Common tasks
- Scoring Prompts: Utilize golden datasets for comparing prompt outputs with ground truths and incorporate human or AI evaluators for quality assessment.
- One-off Bulk Jobs: Ideal for prompt experimentation and iteration.
- Backtesting: Use historical data to build datasets and compare how a new prompt version performs against real production examples.
- Regression Testing: Build evaluation pipelines and datasets to prevent edge-case regression on prompt template updates.
- Continuous Integration: Connect evaluation pipelines to prompt templates to automatically run an eval with each new version (and catologue the results). Think of it like a Github action.
How evaluations fit together
- Create or select a dataset with the inputs you want to test.
- Add one or more Prompt Template columns to generate outputs.

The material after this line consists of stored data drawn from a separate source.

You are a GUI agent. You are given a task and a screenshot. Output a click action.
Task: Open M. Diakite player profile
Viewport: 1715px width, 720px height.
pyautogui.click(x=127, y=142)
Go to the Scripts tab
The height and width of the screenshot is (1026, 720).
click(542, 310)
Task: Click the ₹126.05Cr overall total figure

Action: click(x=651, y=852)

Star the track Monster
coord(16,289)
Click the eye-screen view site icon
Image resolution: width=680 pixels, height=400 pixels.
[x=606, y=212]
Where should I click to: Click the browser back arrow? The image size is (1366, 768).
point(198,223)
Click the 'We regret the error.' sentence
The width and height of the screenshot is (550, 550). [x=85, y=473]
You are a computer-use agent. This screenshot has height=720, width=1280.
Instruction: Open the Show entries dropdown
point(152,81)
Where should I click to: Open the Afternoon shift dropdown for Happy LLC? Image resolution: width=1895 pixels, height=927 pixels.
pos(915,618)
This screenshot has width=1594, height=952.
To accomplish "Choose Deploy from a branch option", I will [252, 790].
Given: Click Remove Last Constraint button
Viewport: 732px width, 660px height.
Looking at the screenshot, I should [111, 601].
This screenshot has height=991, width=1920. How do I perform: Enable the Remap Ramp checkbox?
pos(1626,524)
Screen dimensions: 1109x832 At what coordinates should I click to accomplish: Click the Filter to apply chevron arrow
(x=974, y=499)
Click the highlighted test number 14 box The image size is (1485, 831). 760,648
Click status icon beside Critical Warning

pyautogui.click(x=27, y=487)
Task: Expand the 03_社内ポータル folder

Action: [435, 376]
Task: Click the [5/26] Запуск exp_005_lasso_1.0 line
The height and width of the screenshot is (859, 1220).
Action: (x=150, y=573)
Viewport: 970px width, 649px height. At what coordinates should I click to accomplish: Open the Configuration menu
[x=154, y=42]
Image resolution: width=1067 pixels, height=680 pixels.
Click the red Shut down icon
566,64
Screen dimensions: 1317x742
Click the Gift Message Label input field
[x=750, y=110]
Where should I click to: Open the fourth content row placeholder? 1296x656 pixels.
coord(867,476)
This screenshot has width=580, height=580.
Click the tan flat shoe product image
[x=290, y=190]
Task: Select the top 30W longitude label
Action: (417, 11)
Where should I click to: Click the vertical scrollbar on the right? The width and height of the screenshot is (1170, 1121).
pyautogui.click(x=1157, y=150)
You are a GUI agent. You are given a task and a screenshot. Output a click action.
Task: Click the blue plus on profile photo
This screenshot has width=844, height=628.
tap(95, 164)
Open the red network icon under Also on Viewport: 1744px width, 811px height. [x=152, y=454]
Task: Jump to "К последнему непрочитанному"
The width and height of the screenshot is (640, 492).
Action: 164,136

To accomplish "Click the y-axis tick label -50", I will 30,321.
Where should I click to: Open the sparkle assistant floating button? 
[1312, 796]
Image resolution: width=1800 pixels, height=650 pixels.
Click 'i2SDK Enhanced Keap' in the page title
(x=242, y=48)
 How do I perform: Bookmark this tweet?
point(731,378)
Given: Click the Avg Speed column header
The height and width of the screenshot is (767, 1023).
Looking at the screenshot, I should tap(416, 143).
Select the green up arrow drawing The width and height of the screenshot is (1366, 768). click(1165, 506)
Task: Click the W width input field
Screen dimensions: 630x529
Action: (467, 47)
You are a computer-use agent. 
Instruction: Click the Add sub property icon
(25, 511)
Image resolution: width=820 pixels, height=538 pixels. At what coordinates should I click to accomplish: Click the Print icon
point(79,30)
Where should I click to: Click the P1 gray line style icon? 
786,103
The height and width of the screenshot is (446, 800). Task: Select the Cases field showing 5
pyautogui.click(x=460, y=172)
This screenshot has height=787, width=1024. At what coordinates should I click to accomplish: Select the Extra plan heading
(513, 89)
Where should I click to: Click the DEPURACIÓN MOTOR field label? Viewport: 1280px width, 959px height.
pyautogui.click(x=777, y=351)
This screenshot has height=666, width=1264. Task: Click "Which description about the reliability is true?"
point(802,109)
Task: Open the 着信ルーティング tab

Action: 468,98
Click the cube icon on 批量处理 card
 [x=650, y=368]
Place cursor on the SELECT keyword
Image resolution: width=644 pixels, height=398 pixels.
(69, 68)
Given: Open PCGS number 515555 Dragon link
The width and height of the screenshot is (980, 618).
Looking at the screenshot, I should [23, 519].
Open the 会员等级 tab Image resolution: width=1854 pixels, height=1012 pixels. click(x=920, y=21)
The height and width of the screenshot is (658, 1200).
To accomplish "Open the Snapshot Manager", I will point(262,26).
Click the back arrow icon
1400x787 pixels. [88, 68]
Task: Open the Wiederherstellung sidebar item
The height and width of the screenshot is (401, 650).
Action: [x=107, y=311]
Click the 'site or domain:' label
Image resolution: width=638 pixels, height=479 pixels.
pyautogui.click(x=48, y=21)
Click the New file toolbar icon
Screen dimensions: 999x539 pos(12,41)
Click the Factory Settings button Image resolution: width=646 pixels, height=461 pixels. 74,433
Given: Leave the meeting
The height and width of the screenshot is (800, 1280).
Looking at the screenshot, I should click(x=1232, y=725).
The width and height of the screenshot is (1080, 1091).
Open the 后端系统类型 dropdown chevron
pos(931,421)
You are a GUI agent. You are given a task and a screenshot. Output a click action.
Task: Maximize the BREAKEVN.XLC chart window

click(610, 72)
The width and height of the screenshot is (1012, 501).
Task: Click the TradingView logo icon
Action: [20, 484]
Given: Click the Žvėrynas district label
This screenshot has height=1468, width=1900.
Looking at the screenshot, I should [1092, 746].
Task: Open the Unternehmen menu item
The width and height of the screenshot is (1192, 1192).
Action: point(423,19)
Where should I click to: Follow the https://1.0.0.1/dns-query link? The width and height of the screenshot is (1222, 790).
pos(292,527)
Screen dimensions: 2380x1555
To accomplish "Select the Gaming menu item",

- Add scoring columns such as LLM-as-judge, human grading, equality comparison, cosine similarity, or code evaluators.
- Run the evaluation and review the scorecard, row-level outputs, and diffs.
- Attach the evaluation to a prompt template when you want it to run automatically on new versions.

Example use cases
- Chatbot Enhancements: Improve chatbot interactions by evaluating responses to user requests against semantic criteria.
- RAG System Testing: Build a RAG pipeline and validate responses against a golden dataset.
- SQL Bot Optimization: Test Natural Language to SQL generation prompts by actually running generated queries against a database (using the API Endpoint step), followed by an evaluation of the results’ accuracy.
- Improving Summaries: Combine AI evaluating prompts and human graders to help improve prompts without a ground truth.